It’s rare that bread is one of the most intriguing parts of a menu. But the Komi and Little Serow alums behind Tail Up Goat are baking up some inventive loaves that aren’t just meant for nibbling while you wait for your meal.
The southern Mediterranean-inspired restaurant from Bill Jensen, Jill Tyler, and chef Jon Sybert opened in Adams Morgan earlier this week. The menu offers three bread-centered dishes, including a charred chocolate rye with salt-crusted sardines; brown rice bread with turnips and crème fraîche; and a seaweed sourdough made with water infused with wakame seaweed.
“It creates this really super umami, fun thing,” Sybert says of the seaweed. Wakame is also chopped up and tossed into the dough. The bread is served with ciccioli, which is like a pork belly rillette, and pickled fennel stem.

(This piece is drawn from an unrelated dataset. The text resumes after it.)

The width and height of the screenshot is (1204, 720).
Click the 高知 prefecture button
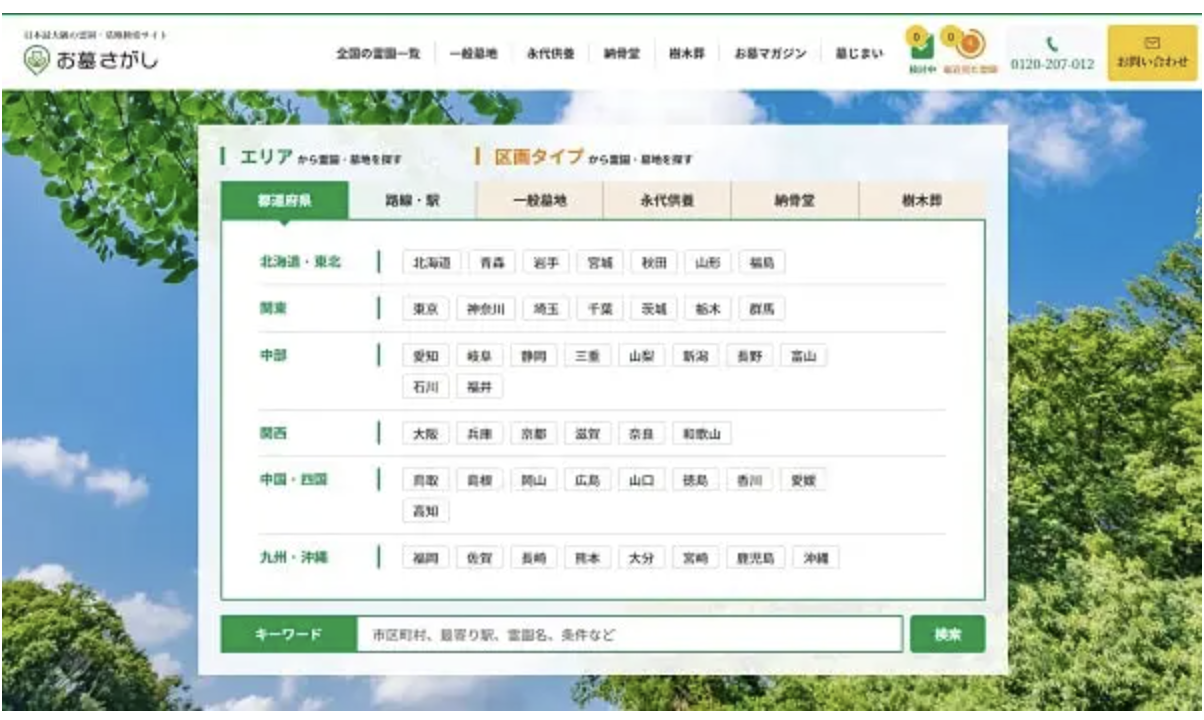point(426,511)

Meanwhile, all of the pastas—including a cavatelli with octopus ragu and olives–use bread crumbs. (In fact, the kitchen bakes some loaves solely for bread crumbs.) And a hen of the woods mushroom dish is served with a burnt bread sauce. “We char the heck out of some bread and then puree it with a bunch of ingredients,” Sybert says.

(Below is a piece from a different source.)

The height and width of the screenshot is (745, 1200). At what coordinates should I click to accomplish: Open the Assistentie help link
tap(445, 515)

The restaurant will also sell a limited number of loaves to the public when it bakes too many. Check Tail Up Goat’s Instagram page for availability—it’s first come, first served.
“We really wanted to cook the food we wanted to eat and serve the drink we wanted to drink,” Sybert says. “I really love the most basic of comfort foods, so breads and pastas are the other thing that I’m super, super fond of.”

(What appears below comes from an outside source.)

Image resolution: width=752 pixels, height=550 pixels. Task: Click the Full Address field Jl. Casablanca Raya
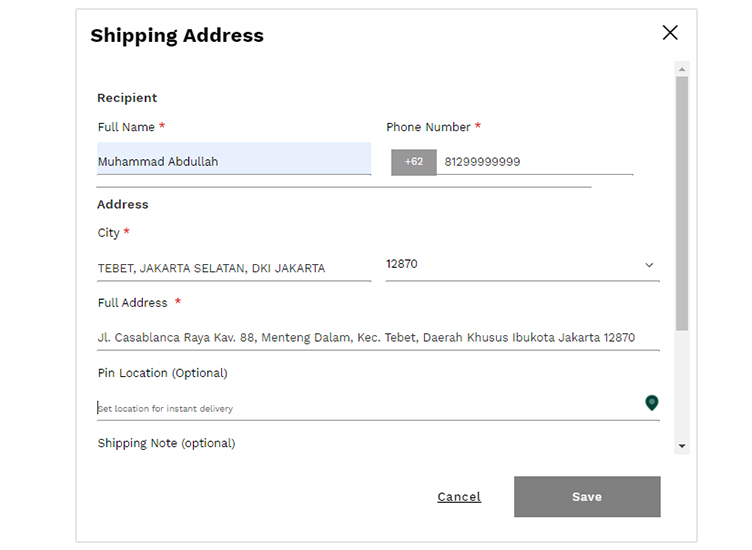378,338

The menu will always have a stuffed pasta, a fresh egg noodle pasta, and one with a semolina dough. Another highlight is lamb ribs for two, served with sumac onions and beets ($42).
While it might not be readily apparent, a subtle island theme runs through the restaurant. Some of the food takes inspiration from Sicily and elsewhere in the Mediterranean, while other aspects of the restaurant nod to the Virgin Islands, where Tyler grew up and she and Sybert got married.
The name Tail Up Goat, for example, refers to a local saying in the Virgin Islands for distinguishing animals: “Tail up goat, tail down sheep.”
“Historically, islands have been refuges and they’re also these amazing crossroads of culture,” Jensen says. “And I think those are larger themes that we’re wanting to tap into.”
The eclectic wine menu aims to highlight under-appreciated, water-surrounded regions with bottles from islands (Crete, Canary Islands) and around rivers and streams (the Finger Lakes, Rhone, France). Jensen also makes his own fermented pineapple drink called tepache, which comes from Caribbean and Latin American traditions. Drinkers can have the beverage by itself or in a float with coconut sorbet.
Among the beer selection is the pilsner Presidente from the Dominican Republic. “In the Virgin Islands, you’re either a Heineken drinker or a Presidente drinker,” Tyler says.
The decor is likewise evocative of island life with an ocean-esque mural along the walls. “It’s intentionally not too on the nose… It’s really easy to fall into beachfront, cabana, tiki territory,” Jensen says.
Continuing the theme, chalk artist/bartender Patrick Owens painted the outlines of lighthouse floors in the restrooms. (Fun fact: all lighthouses have their own unique floor patterns, like fingerprints.) And if you look closely, you may notice something else that even Tyler didn’t see at first: “He may have snuck in the Millennium Falcon and the Death Star,” Tyler says.
“I may have green-lighted something that they didn’t know about,” Jensen adds.